One of the goals of my blog is to write about social justice issues in ways that motivate readers to act justly.  Since living in metro Detroit and interacting with some very justice-oriented Catholic nuns, I’ve learned enough about social justice to become a rather passionate advocate. But I’ve also learned that this subject is not a normal phrase in the vocabulary of many good people I know.  Maybe it’s time to address the basics before building a platform on just responses to the huge array of injustices rampant in the 21st century.

Today I will try to clarify the meaning of social justice vs social charity–a more familiar practice for many people–with a comparison from a book called Social Justice published by Greenhaven Press in 2005.

The primary difference is explained clearly by using the story of the Good Samaritan and the Biblical Exodus story. “Moses led the Hebrews out of Egypt. Moses did not ask Egypt’s ruler for better food and medicine for the slaves, which would have been an act of charity. Instead, he demanded that Egyptian society be changed so that the Hebrews would no longer be enslaved.” The author notes that actions promoting justice, unlike social charity activities, are often controversial because actions that promote justice challenge the status quo. A Catholic bishop was quoted, ” When I gave food to the poor, they called me a saint. When I asked why the poor had no food, they called me a communist.”

This same theme is expressed vividly by Elie Wiesel, a Holocaust survivor and Nobel Laureate, in his speech delivered April 12, 1999 in Washington, D.C.

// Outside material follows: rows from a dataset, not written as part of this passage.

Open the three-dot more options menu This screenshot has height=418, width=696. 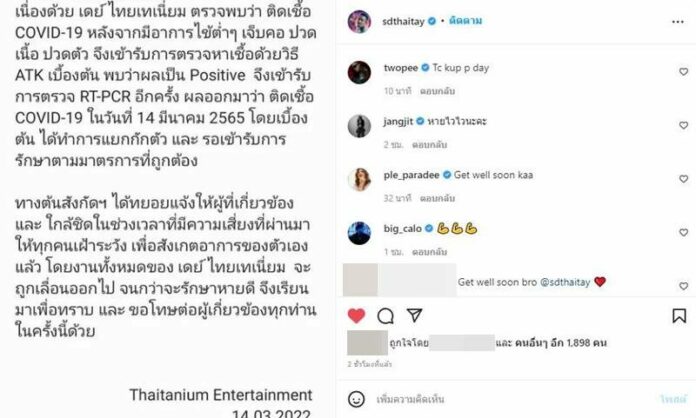point(677,22)
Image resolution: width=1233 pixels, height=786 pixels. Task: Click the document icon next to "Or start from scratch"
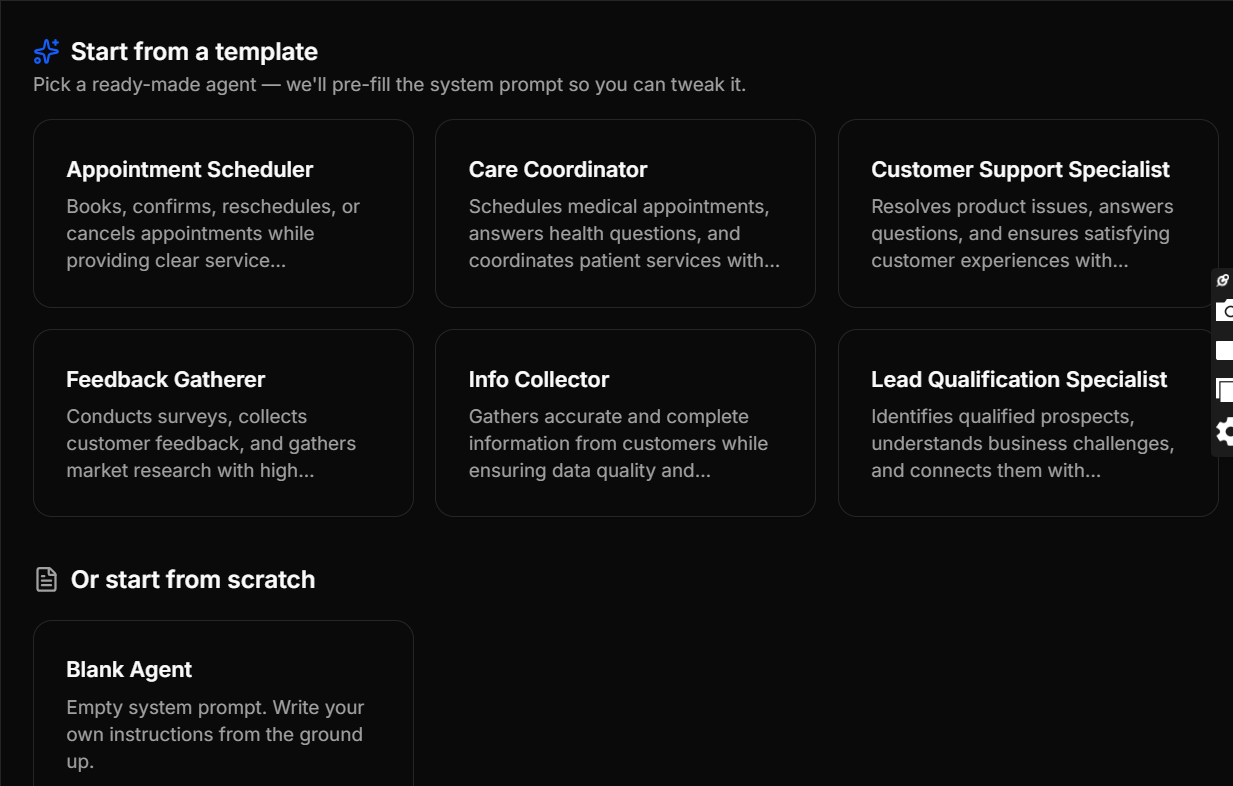46,579
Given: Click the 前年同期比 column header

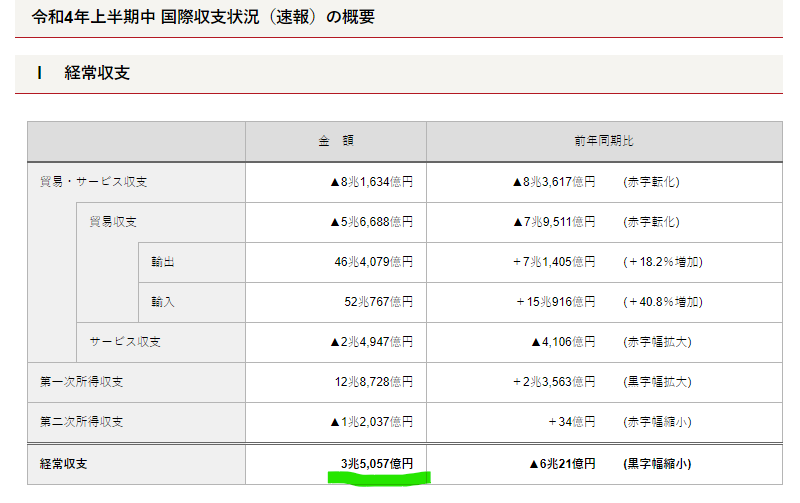Looking at the screenshot, I should point(604,142).
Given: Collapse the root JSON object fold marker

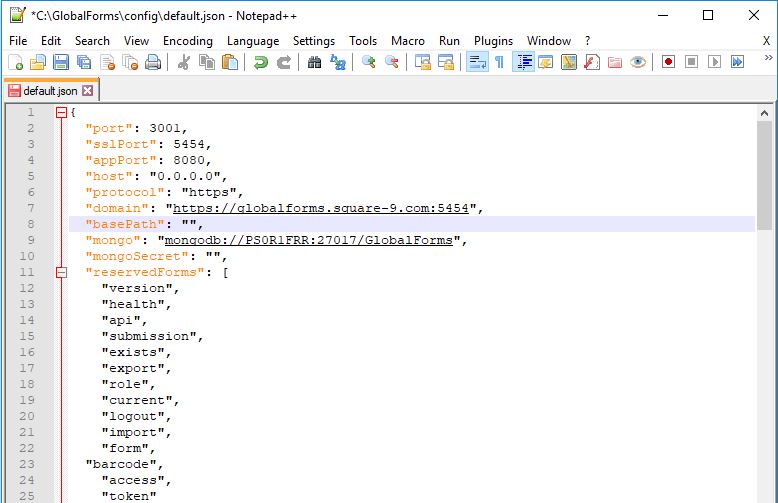Looking at the screenshot, I should [61, 112].
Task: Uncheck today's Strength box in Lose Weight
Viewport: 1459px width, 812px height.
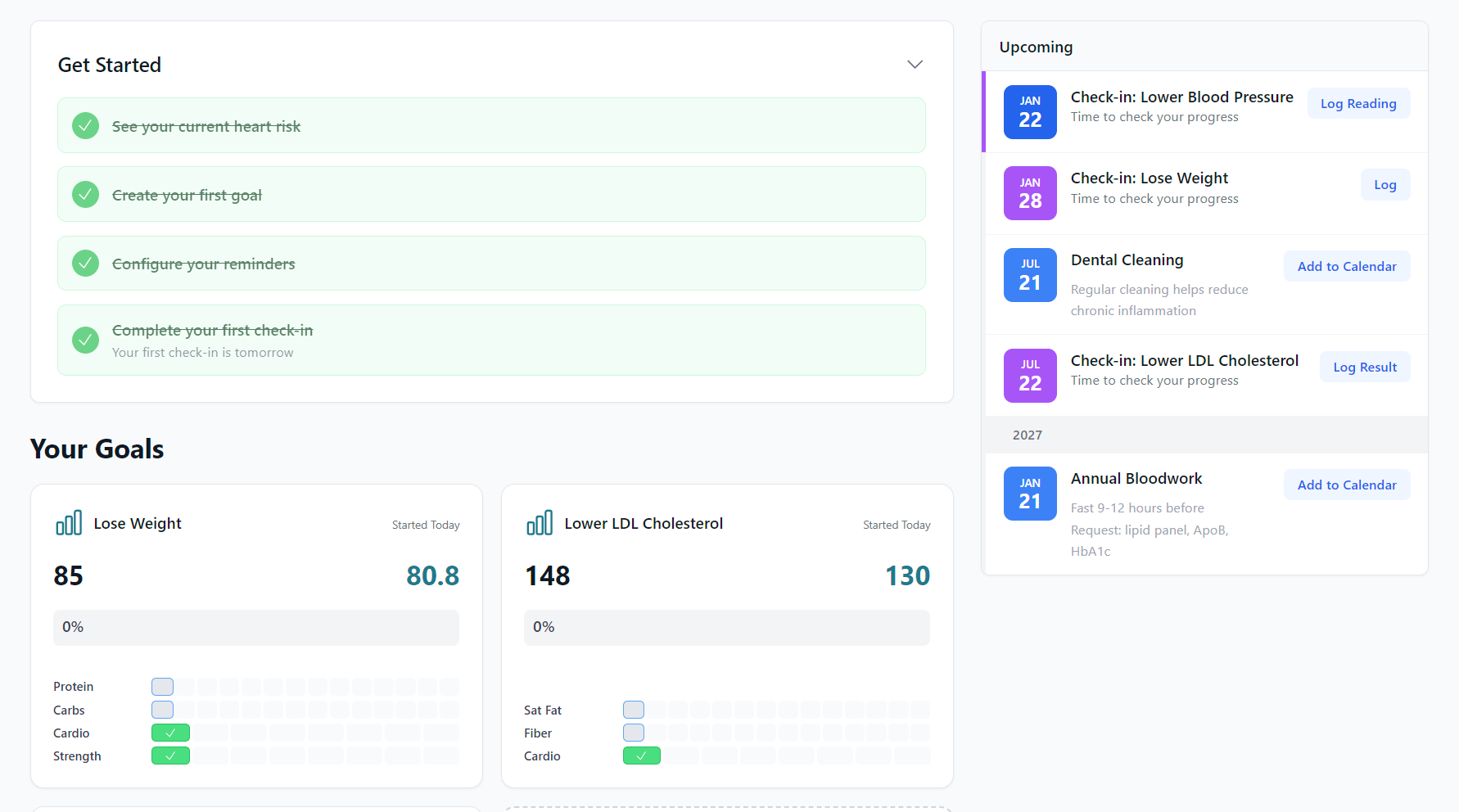Action: [170, 756]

“It is so much easier to look away from victims. It is so much easier to avoid such rude interruptions to our work, our dreams, our hopes… Yet, for the person who is indifferent, his or her neighbors are of no consequence. And, therefore, their lives are meaningless… Indifference reduces the Other to an abstraction.”

In the next few blogs I will attempt to discover ways to be less indifferent and more socially just. I would love to receive proposals from readers!


Comments on: "What is Social Justice?" (4)

  1. You offered a great observation when quoting the bishop. I paraphrase: Help victims and get lauded; advocated for them and get vilified.

    That happens so often. However, it’s important to remember that vilifying those who vilify digs the ruts of intolerance deeper.


    • Such an important point, Michael, but so difficult to practice–non-vilification, that is! My blog entry last night might be one method, although we must be in dialogue to share our stories. Do you have other suggestions?


  2. Terrific! I agree 100%. There is another idea from the Bible, that I will misquote; Don’t give a man fish, but teach him how to fish. Ignorance is our worst enemy. See my blog post on the “Deliberate Dumbing Down of the World”. http://simpletelecommunications.blogspot.com/2011/02/deliberate-dumbing-down-of-world.html


    • As you said on your own blog, we need to understand the basics to build a platform for improvement (or at least greater understanding). That seems to be true whether our focus is a technical arena or social justice. Understanding is a key, but understanding takes time and the willingness to learn.